> [Task item]: Please restate, word for word, the lines below that begin at the one with "Instruction: Open external" and end at the one with "Task: Click the Deactivate button". Leave out all other lines.

== Extracted material ==

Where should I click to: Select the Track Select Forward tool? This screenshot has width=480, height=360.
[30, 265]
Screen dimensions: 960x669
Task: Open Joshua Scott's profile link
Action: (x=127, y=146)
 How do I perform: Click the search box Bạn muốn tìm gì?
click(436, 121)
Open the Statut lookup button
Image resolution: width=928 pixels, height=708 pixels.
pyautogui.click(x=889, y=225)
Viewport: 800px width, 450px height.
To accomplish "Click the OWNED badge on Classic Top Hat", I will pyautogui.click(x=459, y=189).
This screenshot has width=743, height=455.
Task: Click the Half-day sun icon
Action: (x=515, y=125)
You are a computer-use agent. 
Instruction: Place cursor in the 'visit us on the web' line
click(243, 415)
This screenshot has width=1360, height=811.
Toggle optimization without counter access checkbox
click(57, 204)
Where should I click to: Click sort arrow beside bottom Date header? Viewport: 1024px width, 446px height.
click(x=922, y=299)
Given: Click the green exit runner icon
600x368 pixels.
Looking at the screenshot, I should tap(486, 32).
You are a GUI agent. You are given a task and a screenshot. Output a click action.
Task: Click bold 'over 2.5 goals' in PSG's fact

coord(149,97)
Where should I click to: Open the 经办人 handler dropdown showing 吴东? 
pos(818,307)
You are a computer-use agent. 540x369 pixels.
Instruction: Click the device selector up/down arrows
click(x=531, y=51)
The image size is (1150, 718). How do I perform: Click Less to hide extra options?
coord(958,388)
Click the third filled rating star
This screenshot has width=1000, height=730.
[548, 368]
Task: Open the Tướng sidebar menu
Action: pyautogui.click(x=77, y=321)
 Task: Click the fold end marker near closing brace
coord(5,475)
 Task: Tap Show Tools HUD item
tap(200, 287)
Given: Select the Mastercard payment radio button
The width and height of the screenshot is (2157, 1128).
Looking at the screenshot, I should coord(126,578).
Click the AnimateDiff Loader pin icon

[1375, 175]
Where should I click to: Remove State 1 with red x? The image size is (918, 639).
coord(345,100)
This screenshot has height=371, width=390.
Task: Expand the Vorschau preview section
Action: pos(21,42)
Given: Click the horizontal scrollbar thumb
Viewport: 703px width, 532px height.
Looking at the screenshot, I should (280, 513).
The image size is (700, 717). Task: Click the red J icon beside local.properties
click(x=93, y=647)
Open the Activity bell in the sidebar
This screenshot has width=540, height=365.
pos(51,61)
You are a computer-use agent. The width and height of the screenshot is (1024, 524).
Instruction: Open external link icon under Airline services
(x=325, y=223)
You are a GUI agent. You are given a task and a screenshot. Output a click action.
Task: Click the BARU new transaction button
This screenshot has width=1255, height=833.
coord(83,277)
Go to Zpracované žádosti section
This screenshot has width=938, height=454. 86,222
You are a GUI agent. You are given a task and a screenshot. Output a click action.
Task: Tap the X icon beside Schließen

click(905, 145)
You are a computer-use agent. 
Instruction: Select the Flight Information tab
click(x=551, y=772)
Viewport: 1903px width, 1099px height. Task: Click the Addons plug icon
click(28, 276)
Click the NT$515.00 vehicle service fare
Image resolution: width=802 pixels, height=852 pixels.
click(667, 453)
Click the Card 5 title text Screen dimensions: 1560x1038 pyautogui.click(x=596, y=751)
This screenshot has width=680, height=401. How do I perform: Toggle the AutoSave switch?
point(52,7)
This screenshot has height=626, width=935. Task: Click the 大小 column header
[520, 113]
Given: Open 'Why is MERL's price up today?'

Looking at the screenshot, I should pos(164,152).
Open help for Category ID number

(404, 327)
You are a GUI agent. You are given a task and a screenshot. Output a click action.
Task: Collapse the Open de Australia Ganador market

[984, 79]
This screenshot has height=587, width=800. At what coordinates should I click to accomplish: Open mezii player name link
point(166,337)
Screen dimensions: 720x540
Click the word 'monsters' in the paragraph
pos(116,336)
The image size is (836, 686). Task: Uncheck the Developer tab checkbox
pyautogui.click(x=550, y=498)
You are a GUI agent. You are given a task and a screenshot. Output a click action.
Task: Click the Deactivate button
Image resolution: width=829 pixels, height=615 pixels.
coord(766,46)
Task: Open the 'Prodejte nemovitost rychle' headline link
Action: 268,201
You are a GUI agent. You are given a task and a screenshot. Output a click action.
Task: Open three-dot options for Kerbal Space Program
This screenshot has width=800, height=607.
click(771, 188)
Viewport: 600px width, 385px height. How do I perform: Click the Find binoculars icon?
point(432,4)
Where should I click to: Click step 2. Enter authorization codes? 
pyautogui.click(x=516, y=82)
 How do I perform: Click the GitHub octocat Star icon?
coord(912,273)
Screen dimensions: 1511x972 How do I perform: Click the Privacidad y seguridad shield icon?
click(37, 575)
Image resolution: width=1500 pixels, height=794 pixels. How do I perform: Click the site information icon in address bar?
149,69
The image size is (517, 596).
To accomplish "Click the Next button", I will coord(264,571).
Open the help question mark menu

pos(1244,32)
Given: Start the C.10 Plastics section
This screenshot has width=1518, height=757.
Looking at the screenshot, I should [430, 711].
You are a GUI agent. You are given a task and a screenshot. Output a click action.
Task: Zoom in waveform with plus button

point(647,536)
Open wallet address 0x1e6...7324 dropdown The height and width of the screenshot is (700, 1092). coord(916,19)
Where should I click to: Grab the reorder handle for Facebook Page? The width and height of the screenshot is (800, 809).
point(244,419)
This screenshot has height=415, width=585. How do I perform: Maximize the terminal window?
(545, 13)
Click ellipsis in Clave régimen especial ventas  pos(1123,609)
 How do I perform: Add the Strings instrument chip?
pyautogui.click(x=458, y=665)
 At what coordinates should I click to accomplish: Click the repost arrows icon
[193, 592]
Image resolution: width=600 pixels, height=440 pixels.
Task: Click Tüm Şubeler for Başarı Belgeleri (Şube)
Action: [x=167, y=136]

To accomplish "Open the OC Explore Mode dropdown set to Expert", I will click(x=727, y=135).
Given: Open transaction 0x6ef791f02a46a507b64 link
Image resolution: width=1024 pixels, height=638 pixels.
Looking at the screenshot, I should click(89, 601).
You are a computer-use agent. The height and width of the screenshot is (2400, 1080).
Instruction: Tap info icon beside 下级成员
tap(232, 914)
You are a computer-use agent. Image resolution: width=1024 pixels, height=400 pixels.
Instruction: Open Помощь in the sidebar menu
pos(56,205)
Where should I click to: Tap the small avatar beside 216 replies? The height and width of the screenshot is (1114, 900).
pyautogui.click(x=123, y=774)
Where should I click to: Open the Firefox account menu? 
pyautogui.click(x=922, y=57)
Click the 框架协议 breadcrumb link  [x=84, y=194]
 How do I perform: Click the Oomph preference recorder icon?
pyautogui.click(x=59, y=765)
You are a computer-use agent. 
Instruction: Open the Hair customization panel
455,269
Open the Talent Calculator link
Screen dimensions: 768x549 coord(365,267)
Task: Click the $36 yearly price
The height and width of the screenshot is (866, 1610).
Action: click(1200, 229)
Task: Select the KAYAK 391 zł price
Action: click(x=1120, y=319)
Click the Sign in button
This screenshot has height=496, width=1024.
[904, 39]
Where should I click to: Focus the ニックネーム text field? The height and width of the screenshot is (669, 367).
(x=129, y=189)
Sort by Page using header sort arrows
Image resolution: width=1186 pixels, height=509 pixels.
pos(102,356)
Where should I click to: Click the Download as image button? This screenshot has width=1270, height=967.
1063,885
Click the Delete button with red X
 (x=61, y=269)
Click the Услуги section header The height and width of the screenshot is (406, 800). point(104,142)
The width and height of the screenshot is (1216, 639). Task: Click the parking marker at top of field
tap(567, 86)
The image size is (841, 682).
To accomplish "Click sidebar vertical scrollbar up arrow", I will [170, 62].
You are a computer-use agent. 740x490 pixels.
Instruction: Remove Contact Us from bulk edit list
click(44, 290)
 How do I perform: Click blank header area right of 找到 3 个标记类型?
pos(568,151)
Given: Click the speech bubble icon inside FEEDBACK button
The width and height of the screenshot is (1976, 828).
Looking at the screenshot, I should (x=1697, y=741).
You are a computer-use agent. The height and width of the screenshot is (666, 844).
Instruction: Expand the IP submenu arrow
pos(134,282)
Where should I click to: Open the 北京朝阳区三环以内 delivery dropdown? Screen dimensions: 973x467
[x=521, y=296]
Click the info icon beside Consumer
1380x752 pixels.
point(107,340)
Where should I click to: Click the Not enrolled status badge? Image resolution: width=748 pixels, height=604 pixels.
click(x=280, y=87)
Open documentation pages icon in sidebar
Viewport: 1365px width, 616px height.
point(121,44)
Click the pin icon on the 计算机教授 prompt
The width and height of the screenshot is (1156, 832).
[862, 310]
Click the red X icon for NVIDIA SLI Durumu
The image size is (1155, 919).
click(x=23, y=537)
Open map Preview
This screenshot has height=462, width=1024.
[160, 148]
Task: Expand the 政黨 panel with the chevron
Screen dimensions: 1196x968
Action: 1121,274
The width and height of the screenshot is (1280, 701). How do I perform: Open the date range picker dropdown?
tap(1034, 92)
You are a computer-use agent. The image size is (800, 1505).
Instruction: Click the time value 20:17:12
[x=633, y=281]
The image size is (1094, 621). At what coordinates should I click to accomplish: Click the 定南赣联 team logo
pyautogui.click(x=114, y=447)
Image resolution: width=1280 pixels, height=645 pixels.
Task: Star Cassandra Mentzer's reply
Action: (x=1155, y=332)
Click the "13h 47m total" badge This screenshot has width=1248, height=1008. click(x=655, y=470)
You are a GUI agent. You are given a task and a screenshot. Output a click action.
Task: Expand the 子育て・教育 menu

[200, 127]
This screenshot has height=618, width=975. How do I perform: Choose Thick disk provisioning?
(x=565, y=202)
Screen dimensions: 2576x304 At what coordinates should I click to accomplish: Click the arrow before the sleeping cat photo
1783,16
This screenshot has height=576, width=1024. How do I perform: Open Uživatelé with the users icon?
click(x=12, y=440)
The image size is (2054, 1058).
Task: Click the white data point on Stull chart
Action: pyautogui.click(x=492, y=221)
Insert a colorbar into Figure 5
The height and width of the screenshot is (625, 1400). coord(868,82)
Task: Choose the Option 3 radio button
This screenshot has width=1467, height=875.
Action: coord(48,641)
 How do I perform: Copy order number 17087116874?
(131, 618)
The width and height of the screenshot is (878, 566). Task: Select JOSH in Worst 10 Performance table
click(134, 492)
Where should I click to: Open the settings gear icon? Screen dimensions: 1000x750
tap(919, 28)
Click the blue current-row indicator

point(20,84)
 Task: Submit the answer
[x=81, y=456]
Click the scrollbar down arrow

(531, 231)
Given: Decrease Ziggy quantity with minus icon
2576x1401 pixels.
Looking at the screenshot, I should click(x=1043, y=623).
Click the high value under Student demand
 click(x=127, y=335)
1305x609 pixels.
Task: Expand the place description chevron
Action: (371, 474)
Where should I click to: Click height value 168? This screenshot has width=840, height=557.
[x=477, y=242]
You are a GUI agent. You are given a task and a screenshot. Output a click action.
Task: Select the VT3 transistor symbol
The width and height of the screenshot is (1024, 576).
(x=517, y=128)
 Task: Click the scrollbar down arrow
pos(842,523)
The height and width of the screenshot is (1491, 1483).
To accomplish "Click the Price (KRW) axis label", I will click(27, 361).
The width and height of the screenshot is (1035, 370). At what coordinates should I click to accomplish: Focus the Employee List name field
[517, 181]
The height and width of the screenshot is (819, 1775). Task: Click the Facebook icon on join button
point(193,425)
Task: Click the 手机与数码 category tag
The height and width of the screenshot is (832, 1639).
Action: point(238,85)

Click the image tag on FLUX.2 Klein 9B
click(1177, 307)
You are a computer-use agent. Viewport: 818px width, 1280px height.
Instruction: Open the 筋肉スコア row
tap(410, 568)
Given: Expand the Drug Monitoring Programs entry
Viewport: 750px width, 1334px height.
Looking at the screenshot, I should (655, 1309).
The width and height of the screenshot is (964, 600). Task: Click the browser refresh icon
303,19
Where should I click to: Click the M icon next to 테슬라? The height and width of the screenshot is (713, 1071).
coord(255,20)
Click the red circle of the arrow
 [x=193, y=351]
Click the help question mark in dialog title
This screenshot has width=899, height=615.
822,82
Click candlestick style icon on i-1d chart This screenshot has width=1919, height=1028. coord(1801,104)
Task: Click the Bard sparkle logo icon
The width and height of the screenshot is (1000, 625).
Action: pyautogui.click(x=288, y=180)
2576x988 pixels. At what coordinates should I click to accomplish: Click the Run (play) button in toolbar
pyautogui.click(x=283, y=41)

===

> [Output for this exercise]:
Instruction: Open external link icon under Airline services
(x=325, y=223)
You are a GUI agent. You are given a task and a screenshot. Output a click action.
Task: Click the BARU new transaction button
This screenshot has width=1255, height=833.
coord(83,277)
Go to Zpracované žádosti section
This screenshot has width=938, height=454. 86,222
You are a GUI agent. You are given a task and a screenshot. Output a click action.
Task: Tap the X icon beside Schließen

click(905, 145)
You are a computer-use agent. 
Instruction: Select the Flight Information tab
click(x=551, y=772)
Viewport: 1903px width, 1099px height. Task: Click the Addons plug icon
click(28, 276)
Click the NT$515.00 vehicle service fare
Image resolution: width=802 pixels, height=852 pixels.
click(667, 453)
Click the Card 5 title text Screen dimensions: 1560x1038 pyautogui.click(x=596, y=751)
This screenshot has width=680, height=401. How do I perform: Toggle the AutoSave switch?
point(52,7)
This screenshot has height=626, width=935. Task: Click the 大小 column header
[520, 113]
Given: Open 'Why is MERL's price up today?'

Looking at the screenshot, I should pos(164,152).
Open help for Category ID number

(404, 327)
You are a GUI agent. You are given a task and a screenshot. Output a click action.
Task: Collapse the Open de Australia Ganador market

[984, 79]
This screenshot has height=587, width=800. At what coordinates should I click to accomplish: Open mezii player name link
point(166,337)
Screen dimensions: 720x540
Click the word 'monsters' in the paragraph
pos(116,336)
The image size is (836, 686). Task: Uncheck the Developer tab checkbox
pyautogui.click(x=550, y=498)
You are a GUI agent. You are given a task and a screenshot. Output a click action.
Task: Click the Deactivate button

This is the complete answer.